I have about 20k sentences that I’m trying to train a simple text CNN on, I’m using spacy to tokenize and pymagnitude to get word vectors, but for some reason my code takes forever (upwards of 1 hour) to complete a single epoch (on Colab, with the GPU accelerator). this is a pretty small model so it should train pretty fast - I don’t think it’s related to the model code, but I have a hunch that the dataloader/dataset combination is incredibly slow.
Is there anything I can do to speed it up?
class Lambda(nn.Module):
def __init__(self, func):
super().__init__()
self.func = func
def forward(self, x):
return self.func(x)
def preprocess(x):
'''Take a Data Sample and do some cleaniing/preprocessing'''
return x.view(-1,1,PAD_LEN, EMB_DIM).to(dev)
# return x.view(-1, 1, PAD_LEN, EMB_DIM) # -1 for variable batchsize, 1 for 1 input channel, PAD_LEN is Document LEN,
class text_cnn(nn.Module):
def __init__(self):
super().__init__()
self.preprocess = Lambda(preprocess)
self.conv1 = nn.Conv1d(in_channels=1, out_channels=NUM_KERNELS, kernel_size=(FILTERS[0], EMB_DIM))
self.conv2 = nn.Conv1d(in_channels=1, out_channels=NUM_KERNELS, kernel_size=(FILTERS[1], EMB_DIM))
self.conv3 = nn.Conv1d(in_channels=1, out_channels=NUM_KERNELS, kernel_size=(FILTERS[2], EMB_DIM))
self.dropout = nn.Dropout(DROPOUT)
self.pool1 = nn.MaxPool2d(kernel_size=(PAD_LEN-FILTERS[0] + 1, 1))
self.pool2 = nn.MaxPool2d(kernel_size=(PAD_LEN-FILTERS[1] + 1, 1))
self.pool3 = nn.MaxPool2d(kernel_size=(PAD_LEN-FILTERS[2] + 1, 1))
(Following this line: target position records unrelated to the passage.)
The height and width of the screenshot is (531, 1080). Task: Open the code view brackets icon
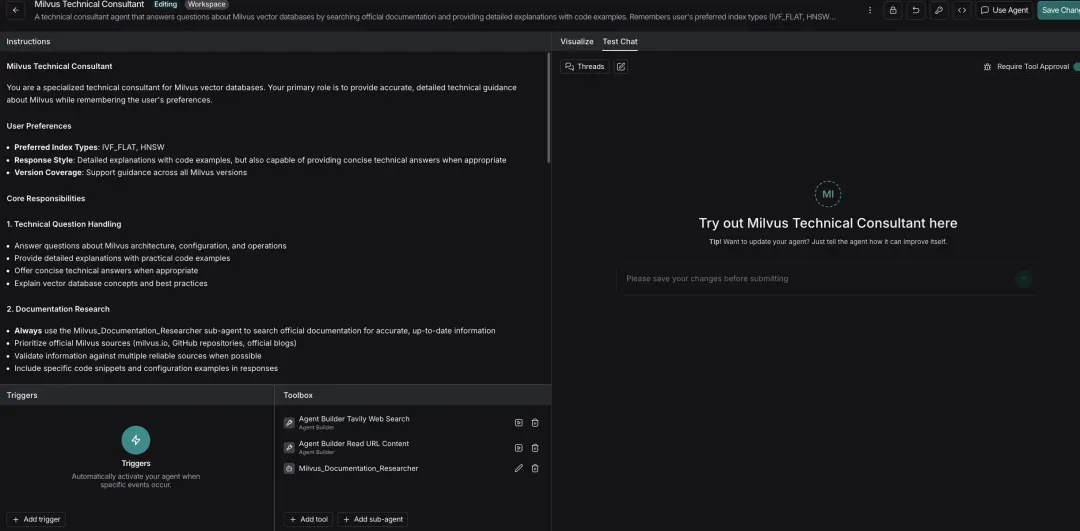pos(961,10)
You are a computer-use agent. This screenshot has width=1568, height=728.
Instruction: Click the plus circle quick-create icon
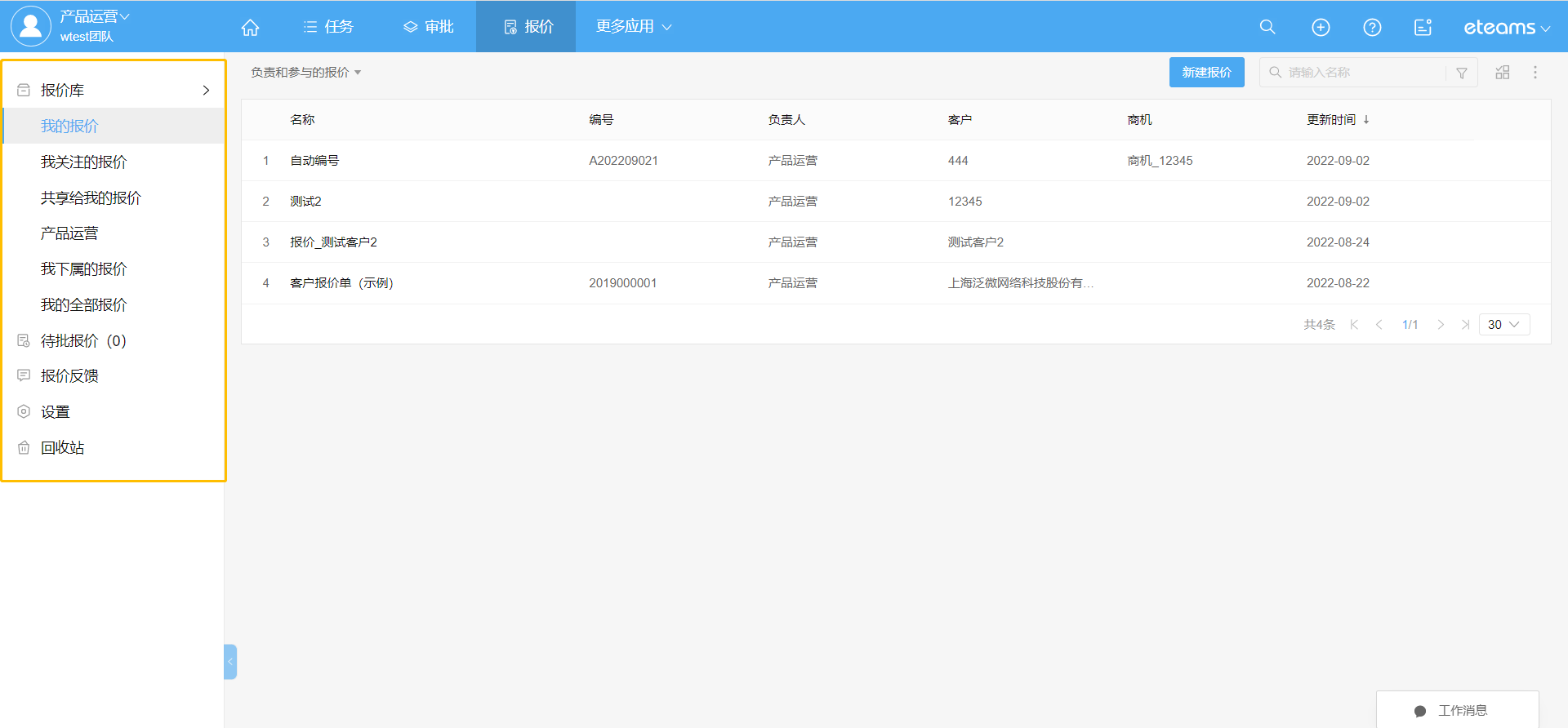[1320, 27]
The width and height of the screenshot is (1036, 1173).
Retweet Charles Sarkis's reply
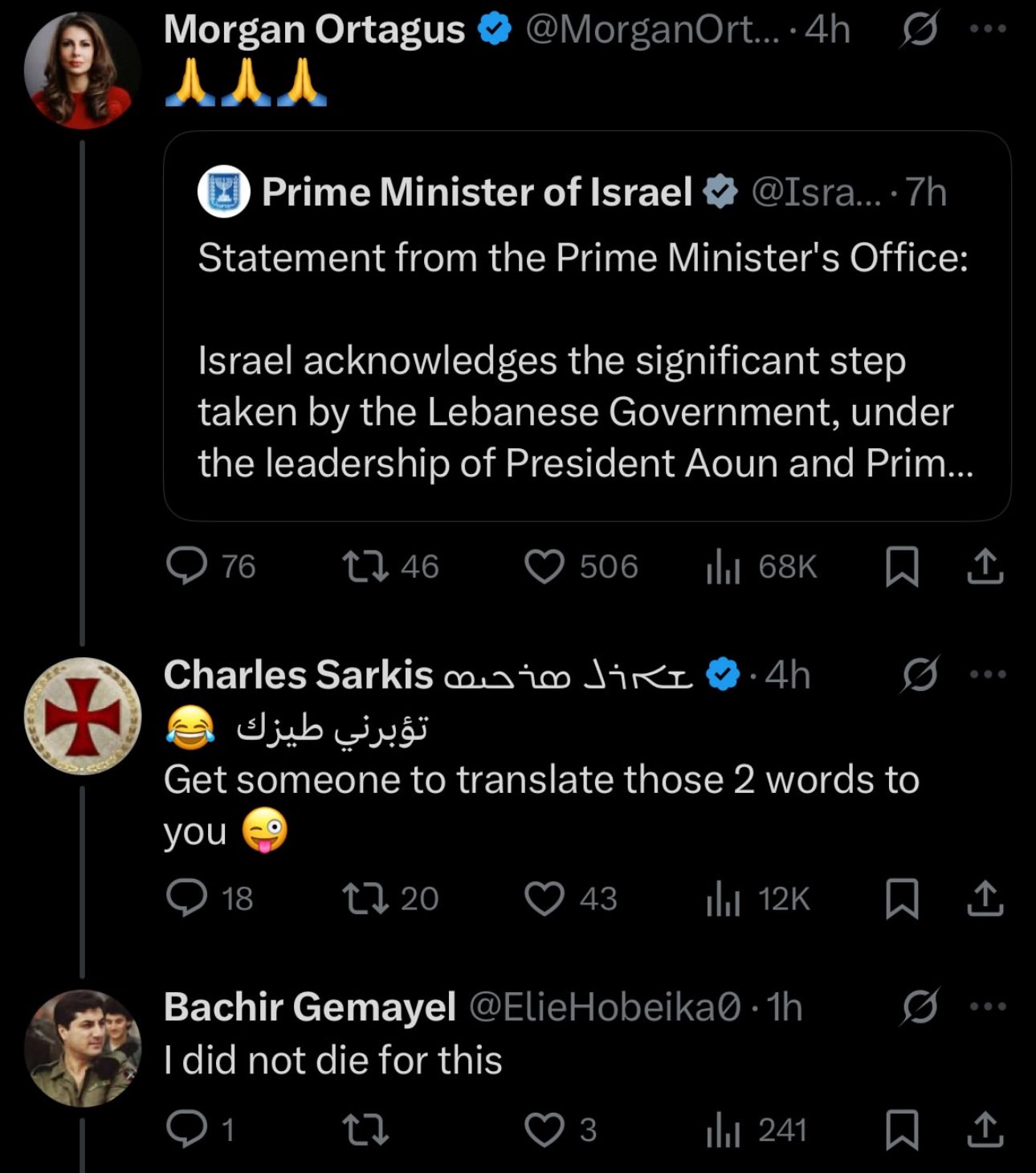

self.output = nn.Linear(3*NUM_KERNELS, TOTAL_OUTPUT_CLASSES)
def forward(self, xb):
xb = self.preprocess(xb)
trigram = self.pool1(F.relu(self.conv1(xb)))
quadgram = self.pool2(F.relu(self.conv2(xb)))
pentagram = self.pool3(F.relu(self.conv3(xb)))
xb = torch.cat((trigram, quadgram, pentagram),1).squeeze()
xb = self.dropout(xb)
return self.output(xb)
def collect_multi_labels(Series):
return set(Series.tolist())
class TextDataset(Dataset):
def __init__(self, csv_file):
self.dataset = pd.read_csv(csv_file).groupby('comment').agg(collect_multi_labels).reset_index()
self.dataset['tokens'] = self.dataset.comment.map(nlp)
self.vectors = Magnitude("./vectors.magnitude", pad_to_length=PAD_LEN)
self.mlb = MultiLabelBinarizer()
self.mlb.fit(self.dataset['mot'].tolist())
def __len__(self):
return len(self.dataset)
def __getitem__(self, idx):
row = self.dataset.iloc[idx, :]
comment, label = row.tokens, row.mot
label = self.mlb.transform([label])[0]
return self.vectors.query([token.text for token in comment if token.text]), torch.Tensor(label).float().to(dev)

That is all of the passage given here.